■ **What the task asks**:
Your task is to copy each line of the material that holds the word "비토리아".

•••

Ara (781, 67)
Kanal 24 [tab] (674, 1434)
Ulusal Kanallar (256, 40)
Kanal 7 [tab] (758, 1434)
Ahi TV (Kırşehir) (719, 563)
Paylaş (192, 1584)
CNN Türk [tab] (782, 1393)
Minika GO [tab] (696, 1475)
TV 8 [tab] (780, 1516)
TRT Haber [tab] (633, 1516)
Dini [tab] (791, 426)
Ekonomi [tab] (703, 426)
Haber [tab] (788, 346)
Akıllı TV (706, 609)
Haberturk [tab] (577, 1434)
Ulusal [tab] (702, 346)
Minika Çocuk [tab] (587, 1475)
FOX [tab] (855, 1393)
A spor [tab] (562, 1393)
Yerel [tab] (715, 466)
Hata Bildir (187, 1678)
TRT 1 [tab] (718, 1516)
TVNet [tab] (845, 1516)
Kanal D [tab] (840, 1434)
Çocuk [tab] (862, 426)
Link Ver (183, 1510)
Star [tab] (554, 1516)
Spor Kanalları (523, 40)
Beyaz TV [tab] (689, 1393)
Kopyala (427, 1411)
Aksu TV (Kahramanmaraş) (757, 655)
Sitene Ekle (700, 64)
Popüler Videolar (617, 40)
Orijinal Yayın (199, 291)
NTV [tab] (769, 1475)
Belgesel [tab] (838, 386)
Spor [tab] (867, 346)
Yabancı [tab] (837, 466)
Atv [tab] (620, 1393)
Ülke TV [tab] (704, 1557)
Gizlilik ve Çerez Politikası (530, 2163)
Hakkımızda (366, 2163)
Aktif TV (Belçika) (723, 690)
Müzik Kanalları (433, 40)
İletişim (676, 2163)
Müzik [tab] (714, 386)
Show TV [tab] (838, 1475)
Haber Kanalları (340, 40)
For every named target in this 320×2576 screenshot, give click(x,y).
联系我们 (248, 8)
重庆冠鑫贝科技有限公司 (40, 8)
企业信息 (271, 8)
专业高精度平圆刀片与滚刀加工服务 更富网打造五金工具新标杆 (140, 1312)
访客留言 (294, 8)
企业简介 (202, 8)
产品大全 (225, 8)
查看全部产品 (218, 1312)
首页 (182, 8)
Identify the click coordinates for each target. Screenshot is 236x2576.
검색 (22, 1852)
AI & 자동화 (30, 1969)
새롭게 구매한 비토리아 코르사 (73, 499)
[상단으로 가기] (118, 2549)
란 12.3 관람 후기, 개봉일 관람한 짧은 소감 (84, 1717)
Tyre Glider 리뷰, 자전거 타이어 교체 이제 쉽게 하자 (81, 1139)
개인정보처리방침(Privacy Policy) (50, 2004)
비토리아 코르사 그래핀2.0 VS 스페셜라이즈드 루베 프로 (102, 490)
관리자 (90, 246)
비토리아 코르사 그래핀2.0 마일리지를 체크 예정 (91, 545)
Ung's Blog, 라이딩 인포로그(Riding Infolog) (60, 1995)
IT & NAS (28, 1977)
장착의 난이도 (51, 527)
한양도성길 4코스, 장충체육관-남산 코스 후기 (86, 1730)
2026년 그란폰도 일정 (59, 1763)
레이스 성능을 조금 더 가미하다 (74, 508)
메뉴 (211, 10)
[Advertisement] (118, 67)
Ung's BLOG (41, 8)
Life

•••

■ **Result of this task**:
새롭게 구매한 비토리아 코르사 (73, 499)
비토리아 코르사 그래핀2.0 VS 스페셜라이즈드 루베 프로 (102, 490)
비토리아 코르사 그래핀2.0 마일리지를 체크 예정 (91, 545)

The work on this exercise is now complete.